Jan 28 2020

Anna Whitelock

Dr Anna Whitelock, Department of History, has recently featured on Sky News, BBC Radio, LBC Radio, BBC World at One and in multiple newspapers, providing opinion and expertise on the decision made by the Duke and Duchess of Sussex to step back from their roles as senior royals. We recently caught up with Anna to find out more about this coverage and her research interests. 

1. Could you tell us about yourself and your role within the Department of History?

I am Head of the Department of History and a Reader in Early Modern History. I am also co-director of the new Centre for the Study of Modern Monarchy which has just been established at Royal Holloway.

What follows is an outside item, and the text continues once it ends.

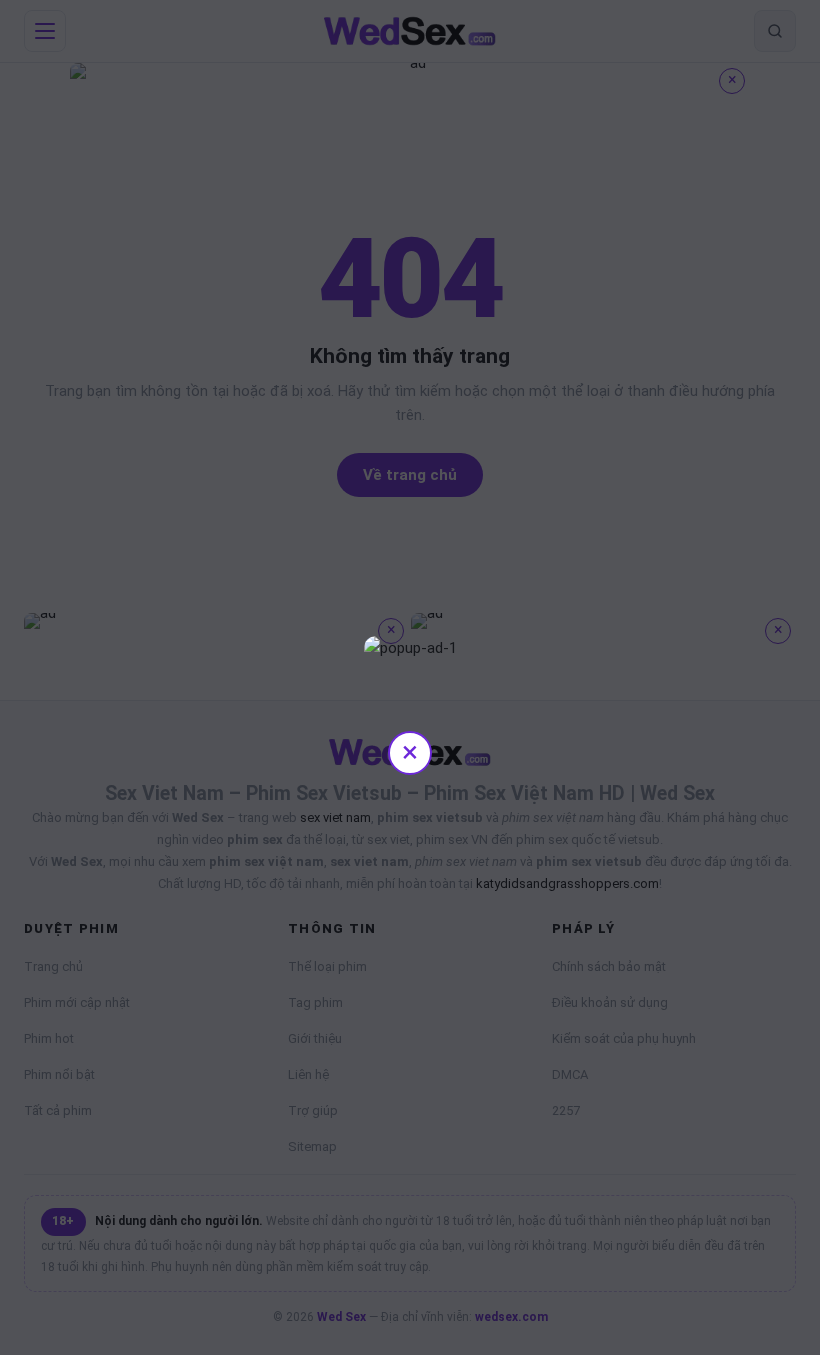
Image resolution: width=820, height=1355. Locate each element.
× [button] (410, 751)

2. You have recently featured in a number of different publications providing opinion and expertise on the decision made by the Duke and Duchess of Sussex to step back from their roles as senior royals. Could you tell us more about this?

Following the Duke and Duchess of Sussex’s announcement on Instagram that they were to step back as senior royals, there has been a great media storm of interest in the royal family, and what, if anything, this means for the monarchy. As a royal historian I have been called upon to provide context and commentary on the story and its wider implications.

3. Can you tell us more about your research interests?

My research interests are focused on the monarchy and in particular in the early modern period, the sixteenth and seventeenth centuries. I have written on the Tudors – Mary I and Elizabeth I- and am finishing a book called Succession which charts the transition from Tudor to Stuart rule with the accession of James I. My interest in the monarchy has increasingly led to me being called upon as a media commentator on modern monarchy using my historical knowledge to inform an understanding of this century’s old institution in the modern world.

4. Are you currently working on any new projects or research?

I am developing a major research project on the current queen’s reign in the nine Caribbean countries that retain her as head of state (like New Zealand, Canada and Australia) which have been neglected both by scholars and public commentators. With a team of researchers and partner institutions both in the UK and Caribbean, we shall be combining interviews, archive work, polling and media analysis to reflect on the queens’ role over the last six decades, the importance of her royal tours, if and why she remains so popular and what might the future hold for the monarchy in these realms.

5. What do you enjoy most about working at Royal Holloway and within the Department of History?

From the time of its foundation, Royal Holloway has always been a proud, radical and reforming institution, notable for its ambition and success, first in offering education to women, now in providing opportunities for all those who have drive and determination to learn, to ask the big questions and to be active and engaged in the modern world. It is this approach that we foster in the history department and are ambitious for ourselves and our students. History is not just about the past but provides a very necessary perspective on the present and future. We welcome students who see education as activism, who want to challenge and to question. We are proud of our department as being a supportive community of scholars at various stages in their studies, but all with common purpose and passion.  

6. What do you enjoy doing with your time outside of work?

I like to run. It clears my head, gives me perspective and supports both my physical and my mental health. I listen to lots of podcasts too and enjoy a very varied mix of television programmes, some intellectually stimulating, some entirely and refreshingly not!